> Work request
Repeat each record below exactly as given.

[Stored items]
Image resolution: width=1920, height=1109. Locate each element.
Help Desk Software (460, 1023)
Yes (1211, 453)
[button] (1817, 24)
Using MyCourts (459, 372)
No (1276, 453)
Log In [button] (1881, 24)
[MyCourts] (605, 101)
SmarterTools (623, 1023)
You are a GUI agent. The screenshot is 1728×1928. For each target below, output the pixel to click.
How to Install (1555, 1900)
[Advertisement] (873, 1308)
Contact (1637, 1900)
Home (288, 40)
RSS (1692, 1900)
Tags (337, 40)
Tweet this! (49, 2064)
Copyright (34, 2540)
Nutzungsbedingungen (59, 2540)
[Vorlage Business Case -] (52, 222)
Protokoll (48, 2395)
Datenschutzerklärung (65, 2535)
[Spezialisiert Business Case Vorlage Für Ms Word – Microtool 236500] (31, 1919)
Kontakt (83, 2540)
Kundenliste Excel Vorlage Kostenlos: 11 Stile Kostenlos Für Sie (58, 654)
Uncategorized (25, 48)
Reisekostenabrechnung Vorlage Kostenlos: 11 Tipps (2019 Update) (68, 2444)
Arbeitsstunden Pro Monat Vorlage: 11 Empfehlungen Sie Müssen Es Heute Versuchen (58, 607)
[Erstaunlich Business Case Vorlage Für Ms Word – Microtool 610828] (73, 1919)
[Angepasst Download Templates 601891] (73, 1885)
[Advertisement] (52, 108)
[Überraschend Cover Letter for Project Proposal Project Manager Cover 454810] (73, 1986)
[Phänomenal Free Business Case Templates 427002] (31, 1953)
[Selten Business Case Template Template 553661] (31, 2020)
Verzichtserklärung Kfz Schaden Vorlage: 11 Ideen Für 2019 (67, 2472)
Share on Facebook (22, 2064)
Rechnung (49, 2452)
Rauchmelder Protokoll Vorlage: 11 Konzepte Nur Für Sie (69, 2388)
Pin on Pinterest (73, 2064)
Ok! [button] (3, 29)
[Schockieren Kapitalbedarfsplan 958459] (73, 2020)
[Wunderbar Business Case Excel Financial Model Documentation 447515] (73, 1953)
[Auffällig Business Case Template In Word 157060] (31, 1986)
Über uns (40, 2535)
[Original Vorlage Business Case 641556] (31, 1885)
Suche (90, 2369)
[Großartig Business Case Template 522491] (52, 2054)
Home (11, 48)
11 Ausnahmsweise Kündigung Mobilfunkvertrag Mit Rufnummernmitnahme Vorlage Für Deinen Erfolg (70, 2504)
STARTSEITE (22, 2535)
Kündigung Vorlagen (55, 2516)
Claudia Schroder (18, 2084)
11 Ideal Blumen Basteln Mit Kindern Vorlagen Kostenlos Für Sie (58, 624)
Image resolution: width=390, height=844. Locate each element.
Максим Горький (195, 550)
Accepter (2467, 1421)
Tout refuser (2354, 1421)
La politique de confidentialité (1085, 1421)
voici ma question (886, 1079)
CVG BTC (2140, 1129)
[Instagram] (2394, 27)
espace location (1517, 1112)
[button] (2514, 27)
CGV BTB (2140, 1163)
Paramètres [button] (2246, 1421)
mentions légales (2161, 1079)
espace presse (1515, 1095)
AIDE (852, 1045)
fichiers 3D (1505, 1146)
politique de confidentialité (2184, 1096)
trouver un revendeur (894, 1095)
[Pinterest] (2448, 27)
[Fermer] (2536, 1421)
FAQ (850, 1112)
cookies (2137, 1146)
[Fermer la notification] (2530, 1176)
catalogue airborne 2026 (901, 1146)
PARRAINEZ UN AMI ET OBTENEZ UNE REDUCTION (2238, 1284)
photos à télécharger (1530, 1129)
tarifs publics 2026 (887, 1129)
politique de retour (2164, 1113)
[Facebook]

> Written solution
Image resolution: width=1920, height=1109. Locate each element.
Help Desk Software (460, 1023)
Yes (1211, 453)
[button] (1817, 24)
Using MyCourts (459, 372)
No (1276, 453)
Log In [button] (1881, 24)
[MyCourts] (605, 101)
SmarterTools (623, 1023)
You are a GUI agent. The screenshot is 1728×1928. For each target below, output the pixel to click.
How to Install (1555, 1900)
[Advertisement] (873, 1308)
Contact (1637, 1900)
Home (288, 40)
RSS (1692, 1900)
Tags (337, 40)
Tweet this! (49, 2064)
Copyright (34, 2540)
Nutzungsbedingungen (59, 2540)
[Vorlage Business Case -] (52, 222)
Protokoll (48, 2395)
Datenschutzerklärung (65, 2535)
[Spezialisiert Business Case Vorlage Für Ms Word – Microtool 236500] (31, 1919)
Kontakt (83, 2540)
Kundenliste Excel Vorlage Kostenlos: 11 Stile Kostenlos Für Sie (58, 654)
Uncategorized (25, 48)
Reisekostenabrechnung Vorlage Kostenlos: 11 Tipps (2019 Update) (68, 2444)
Arbeitsstunden Pro Monat Vorlage: 11 Empfehlungen Sie Müssen Es Heute Versuchen (58, 607)
[Erstaunlich Business Case Vorlage Für Ms Word – Microtool 610828] (73, 1919)
[Angepasst Download Templates 601891] (73, 1885)
[Advertisement] (52, 108)
[Überraschend Cover Letter for Project Proposal Project Manager Cover 454810] (73, 1986)
[Phänomenal Free Business Case Templates 427002] (31, 1953)
[Selten Business Case Template Template 553661] (31, 2020)
Verzichtserklärung Kfz Schaden Vorlage: 11 Ideen Für 2019 (67, 2472)
Share on Facebook (22, 2064)
Rechnung (49, 2452)
Rauchmelder Protokoll Vorlage: 11 Konzepte Nur Für Sie (69, 2388)
Pin on Pinterest (73, 2064)
Ok! [button] (3, 29)
[Schockieren Kapitalbedarfsplan 958459] (73, 2020)
[Wunderbar Business Case Excel Financial Model Documentation 447515] (73, 1953)
[Auffällig Business Case Template In Word 157060] (31, 1986)
Über uns (40, 2535)
[Original Vorlage Business Case 641556] (31, 1885)
Suche (90, 2369)
[Großartig Business Case Template 522491] (52, 2054)
Home (11, 48)
11 Ausnahmsweise Kündigung Mobilfunkvertrag Mit Rufnummernmitnahme Vorlage Für Deinen Erfolg (70, 2504)
STARTSEITE (22, 2535)
Kündigung Vorlagen (55, 2516)
Claudia Schroder (18, 2084)
11 Ideal Blumen Basteln Mit Kindern Vorlagen Kostenlos Für Sie (58, 624)
Image resolution: width=390, height=844. Locate each element.
Максим Горький (195, 550)
Accepter (2467, 1421)
Tout refuser (2354, 1421)
La politique de confidentialité (1085, 1421)
voici ma question (886, 1079)
CVG BTC (2140, 1129)
[Instagram] (2394, 27)
espace location (1517, 1112)
[button] (2514, 27)
CGV BTB (2140, 1163)
Paramètres [button] (2246, 1421)
mentions légales (2161, 1079)
espace presse (1515, 1095)
AIDE (852, 1045)
fichiers 3D (1505, 1146)
politique de confidentialité (2184, 1096)
trouver un revendeur (894, 1095)
[Pinterest] (2448, 27)
[Fermer] (2536, 1421)
FAQ (850, 1112)
cookies (2137, 1146)
[Fermer la notification] (2530, 1176)
catalogue airborne 2026 (901, 1146)
PARRAINEZ UN AMI ET OBTENEZ UNE REDUCTION (2238, 1284)
photos à télécharger (1530, 1129)
tarifs publics 2026 (887, 1129)
politique de retour (2164, 1113)
[Facebook]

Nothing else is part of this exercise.